* What the task requires *
Find the line with "Where should I click to: Click the offset" in the entries below, then reproduce it and every line after it down to and including the line with "Given: Click the swap", exactly.

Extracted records
▬▬▬▬▬▬▬▬▬▬
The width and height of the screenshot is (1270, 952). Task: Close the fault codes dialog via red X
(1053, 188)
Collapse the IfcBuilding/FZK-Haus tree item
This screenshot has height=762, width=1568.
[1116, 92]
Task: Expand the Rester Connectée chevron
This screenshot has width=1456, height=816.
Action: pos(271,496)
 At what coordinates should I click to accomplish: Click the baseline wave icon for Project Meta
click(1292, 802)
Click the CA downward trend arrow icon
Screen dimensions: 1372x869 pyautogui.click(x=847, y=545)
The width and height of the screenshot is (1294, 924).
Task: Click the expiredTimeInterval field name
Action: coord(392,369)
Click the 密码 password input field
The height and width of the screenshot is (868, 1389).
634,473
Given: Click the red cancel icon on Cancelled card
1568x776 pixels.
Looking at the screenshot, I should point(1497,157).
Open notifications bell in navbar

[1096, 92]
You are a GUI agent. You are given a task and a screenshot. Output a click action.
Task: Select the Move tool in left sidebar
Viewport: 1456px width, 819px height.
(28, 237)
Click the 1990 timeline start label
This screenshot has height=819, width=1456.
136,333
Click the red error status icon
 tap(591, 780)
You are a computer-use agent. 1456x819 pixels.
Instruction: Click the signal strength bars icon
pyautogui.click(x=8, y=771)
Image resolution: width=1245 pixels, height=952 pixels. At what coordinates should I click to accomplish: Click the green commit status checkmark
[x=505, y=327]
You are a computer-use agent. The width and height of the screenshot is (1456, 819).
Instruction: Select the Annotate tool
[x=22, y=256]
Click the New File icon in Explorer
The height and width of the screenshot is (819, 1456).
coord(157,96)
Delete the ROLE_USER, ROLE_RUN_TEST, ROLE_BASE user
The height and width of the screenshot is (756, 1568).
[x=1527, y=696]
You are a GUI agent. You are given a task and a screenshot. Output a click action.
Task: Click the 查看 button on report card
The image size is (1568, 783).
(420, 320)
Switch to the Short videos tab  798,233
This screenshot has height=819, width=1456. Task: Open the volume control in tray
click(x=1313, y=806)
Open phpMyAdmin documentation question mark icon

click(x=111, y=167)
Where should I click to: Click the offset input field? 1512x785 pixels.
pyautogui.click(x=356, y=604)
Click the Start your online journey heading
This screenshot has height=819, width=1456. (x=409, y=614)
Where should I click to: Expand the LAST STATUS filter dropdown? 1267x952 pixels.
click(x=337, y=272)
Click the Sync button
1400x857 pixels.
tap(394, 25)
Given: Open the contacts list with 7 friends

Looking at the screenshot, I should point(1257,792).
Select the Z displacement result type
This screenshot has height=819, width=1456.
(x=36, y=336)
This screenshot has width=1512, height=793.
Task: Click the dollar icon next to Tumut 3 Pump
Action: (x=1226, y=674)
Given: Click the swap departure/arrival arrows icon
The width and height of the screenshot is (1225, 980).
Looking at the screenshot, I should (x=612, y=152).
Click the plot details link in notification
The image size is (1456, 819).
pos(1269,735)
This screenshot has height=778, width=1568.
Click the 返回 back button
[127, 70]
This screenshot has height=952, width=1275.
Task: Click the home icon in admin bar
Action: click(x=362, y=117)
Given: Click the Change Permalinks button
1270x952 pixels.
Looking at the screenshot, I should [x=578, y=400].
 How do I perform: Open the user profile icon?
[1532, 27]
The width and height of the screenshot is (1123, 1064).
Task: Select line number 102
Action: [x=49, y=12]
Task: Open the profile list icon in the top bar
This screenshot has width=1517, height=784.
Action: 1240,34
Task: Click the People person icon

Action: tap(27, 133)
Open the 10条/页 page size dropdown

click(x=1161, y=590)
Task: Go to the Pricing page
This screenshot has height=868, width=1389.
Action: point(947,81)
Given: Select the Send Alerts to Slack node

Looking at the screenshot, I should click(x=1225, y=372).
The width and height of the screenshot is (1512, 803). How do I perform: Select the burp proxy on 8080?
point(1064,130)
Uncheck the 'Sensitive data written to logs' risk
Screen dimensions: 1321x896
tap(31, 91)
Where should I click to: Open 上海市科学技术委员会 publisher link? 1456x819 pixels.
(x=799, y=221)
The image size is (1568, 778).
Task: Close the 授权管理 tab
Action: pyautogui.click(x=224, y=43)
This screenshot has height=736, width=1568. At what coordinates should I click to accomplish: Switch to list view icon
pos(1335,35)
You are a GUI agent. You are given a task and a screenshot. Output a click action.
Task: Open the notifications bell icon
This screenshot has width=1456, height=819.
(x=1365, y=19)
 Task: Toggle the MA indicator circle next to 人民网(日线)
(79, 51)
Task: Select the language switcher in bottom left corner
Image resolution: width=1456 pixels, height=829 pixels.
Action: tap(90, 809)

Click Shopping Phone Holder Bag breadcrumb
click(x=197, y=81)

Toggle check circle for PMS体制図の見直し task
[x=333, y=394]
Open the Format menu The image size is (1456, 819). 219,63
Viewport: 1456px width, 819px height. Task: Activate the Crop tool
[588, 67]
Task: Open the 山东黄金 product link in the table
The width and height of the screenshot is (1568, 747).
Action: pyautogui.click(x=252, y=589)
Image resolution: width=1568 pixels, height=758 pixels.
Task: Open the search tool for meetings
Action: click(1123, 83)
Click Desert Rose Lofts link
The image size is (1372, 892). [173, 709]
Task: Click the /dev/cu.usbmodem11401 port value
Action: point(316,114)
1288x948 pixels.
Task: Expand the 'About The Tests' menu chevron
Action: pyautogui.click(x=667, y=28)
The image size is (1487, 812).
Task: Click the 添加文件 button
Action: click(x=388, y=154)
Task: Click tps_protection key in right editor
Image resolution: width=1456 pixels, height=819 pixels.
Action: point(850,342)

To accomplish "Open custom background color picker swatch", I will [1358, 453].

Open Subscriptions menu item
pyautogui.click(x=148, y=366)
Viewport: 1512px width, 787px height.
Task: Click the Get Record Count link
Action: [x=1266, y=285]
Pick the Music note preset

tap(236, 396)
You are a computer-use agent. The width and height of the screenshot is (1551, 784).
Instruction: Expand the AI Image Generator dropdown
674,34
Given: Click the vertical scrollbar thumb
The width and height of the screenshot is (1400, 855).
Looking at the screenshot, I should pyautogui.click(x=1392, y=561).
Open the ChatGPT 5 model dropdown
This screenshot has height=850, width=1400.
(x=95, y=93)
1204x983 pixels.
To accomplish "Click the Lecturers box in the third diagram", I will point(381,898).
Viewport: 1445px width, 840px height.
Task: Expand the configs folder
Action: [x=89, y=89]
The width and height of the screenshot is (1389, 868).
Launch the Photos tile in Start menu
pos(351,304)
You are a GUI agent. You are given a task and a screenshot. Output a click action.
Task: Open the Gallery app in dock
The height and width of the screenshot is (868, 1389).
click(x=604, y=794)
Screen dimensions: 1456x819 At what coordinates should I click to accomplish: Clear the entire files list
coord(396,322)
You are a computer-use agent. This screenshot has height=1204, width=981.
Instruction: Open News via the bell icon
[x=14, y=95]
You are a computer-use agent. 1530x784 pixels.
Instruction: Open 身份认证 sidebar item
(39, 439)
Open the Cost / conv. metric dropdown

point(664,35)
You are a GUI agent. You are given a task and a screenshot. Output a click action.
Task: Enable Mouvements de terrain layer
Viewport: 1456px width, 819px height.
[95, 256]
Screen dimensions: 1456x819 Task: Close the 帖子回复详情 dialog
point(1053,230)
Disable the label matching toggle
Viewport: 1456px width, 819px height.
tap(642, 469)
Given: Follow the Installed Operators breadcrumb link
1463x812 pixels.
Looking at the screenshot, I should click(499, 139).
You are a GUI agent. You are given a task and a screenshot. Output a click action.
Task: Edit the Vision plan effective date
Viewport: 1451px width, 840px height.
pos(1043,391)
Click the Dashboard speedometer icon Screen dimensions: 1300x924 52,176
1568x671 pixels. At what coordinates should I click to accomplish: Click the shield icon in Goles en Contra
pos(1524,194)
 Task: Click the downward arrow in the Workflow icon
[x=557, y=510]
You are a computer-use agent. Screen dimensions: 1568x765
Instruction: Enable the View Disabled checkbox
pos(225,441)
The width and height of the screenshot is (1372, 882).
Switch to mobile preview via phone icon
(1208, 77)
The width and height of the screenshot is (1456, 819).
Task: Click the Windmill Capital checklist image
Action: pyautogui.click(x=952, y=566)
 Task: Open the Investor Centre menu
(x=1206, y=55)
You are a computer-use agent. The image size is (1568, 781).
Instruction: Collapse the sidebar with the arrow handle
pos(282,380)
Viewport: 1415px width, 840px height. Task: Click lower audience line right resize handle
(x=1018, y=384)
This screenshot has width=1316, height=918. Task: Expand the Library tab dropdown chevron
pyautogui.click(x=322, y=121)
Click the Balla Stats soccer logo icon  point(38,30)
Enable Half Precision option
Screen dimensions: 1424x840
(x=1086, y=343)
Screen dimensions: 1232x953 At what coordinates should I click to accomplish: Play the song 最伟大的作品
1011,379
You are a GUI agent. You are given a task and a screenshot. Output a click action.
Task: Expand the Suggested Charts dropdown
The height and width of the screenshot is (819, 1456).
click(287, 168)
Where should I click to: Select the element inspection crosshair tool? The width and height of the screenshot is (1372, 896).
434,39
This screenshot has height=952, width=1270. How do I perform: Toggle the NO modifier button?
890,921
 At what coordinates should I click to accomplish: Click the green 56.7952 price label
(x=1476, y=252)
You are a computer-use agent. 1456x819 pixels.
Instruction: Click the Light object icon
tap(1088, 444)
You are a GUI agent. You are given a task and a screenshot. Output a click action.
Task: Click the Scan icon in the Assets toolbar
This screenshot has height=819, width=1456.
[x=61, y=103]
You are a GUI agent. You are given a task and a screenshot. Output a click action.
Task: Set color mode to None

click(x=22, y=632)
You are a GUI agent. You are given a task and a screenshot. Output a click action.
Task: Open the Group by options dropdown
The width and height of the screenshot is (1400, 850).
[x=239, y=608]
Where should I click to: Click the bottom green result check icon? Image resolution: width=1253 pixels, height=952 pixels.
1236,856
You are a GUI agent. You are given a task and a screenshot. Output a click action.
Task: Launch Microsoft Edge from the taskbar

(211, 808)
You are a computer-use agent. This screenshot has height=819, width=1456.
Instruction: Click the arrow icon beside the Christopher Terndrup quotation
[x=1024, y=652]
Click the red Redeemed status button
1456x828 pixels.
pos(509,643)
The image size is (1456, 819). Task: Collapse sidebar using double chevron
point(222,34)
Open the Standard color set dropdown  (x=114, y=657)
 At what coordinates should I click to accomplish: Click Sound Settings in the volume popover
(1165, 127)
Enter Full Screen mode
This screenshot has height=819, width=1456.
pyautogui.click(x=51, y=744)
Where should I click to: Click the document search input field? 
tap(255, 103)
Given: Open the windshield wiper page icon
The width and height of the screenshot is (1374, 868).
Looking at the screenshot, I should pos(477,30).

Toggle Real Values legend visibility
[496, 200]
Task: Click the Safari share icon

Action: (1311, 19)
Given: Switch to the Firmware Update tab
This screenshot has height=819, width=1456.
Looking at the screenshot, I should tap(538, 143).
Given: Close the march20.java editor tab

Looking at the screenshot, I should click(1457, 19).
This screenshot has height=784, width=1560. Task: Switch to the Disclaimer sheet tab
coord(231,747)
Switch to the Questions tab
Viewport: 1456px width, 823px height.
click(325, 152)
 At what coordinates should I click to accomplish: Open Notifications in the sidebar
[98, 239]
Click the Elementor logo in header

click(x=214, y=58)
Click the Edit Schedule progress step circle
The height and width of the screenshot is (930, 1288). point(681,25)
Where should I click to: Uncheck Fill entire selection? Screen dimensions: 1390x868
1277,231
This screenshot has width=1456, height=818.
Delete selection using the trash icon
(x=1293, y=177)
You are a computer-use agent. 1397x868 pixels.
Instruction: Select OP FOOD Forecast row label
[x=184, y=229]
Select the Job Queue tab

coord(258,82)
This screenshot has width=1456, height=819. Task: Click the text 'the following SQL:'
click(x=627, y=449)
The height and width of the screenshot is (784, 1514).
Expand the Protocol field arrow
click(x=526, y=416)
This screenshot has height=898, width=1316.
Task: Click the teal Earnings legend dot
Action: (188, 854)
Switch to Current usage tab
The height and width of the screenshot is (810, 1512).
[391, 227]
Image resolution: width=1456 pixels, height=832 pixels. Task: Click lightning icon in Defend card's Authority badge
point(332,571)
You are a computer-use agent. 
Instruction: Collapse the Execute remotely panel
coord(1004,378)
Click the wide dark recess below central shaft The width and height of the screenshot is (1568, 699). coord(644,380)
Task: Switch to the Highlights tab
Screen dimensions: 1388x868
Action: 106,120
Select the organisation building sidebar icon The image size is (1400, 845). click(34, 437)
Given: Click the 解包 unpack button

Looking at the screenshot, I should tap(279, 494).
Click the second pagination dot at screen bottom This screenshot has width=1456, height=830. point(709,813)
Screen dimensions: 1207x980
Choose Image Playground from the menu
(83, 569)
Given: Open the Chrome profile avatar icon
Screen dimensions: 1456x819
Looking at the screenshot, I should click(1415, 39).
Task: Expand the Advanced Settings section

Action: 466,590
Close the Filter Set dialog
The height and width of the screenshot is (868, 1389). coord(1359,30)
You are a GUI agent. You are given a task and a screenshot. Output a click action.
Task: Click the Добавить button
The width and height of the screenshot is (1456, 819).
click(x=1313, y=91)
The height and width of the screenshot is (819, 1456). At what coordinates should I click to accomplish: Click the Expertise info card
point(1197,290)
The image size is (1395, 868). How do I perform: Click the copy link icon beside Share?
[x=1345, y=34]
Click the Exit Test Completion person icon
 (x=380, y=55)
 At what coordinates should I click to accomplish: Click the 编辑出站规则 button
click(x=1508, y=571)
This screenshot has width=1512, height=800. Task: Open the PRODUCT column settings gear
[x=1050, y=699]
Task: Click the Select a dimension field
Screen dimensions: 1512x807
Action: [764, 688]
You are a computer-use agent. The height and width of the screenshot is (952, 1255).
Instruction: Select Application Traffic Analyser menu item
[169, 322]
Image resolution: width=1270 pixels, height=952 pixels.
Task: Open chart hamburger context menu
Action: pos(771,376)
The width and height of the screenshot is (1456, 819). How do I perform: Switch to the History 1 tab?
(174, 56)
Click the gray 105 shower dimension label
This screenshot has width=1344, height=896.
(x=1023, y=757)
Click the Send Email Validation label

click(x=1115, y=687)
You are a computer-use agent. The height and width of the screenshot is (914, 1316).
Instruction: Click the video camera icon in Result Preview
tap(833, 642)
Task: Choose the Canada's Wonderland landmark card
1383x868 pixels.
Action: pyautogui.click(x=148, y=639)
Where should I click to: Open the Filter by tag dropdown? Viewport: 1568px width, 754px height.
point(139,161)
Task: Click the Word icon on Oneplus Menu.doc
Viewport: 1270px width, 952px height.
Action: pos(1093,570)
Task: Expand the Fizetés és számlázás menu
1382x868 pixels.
▬▬▬▬▬▬▬▬▬▬
* Exercise output *
Where should I click to: Click the offset input field? 1512x785 pixels.
pyautogui.click(x=356, y=604)
Click the Start your online journey heading
This screenshot has height=819, width=1456. (x=409, y=614)
Where should I click to: Expand the LAST STATUS filter dropdown? 1267x952 pixels.
click(x=337, y=272)
Click the Sync button
1400x857 pixels.
tap(394, 25)
Given: Open the contacts list with 7 friends

Looking at the screenshot, I should point(1257,792).
Select the Z displacement result type
This screenshot has height=819, width=1456.
(x=36, y=336)
This screenshot has width=1512, height=793.
Task: Click the dollar icon next to Tumut 3 Pump
Action: (x=1226, y=674)
Given: Click the swap departure/arrival arrows icon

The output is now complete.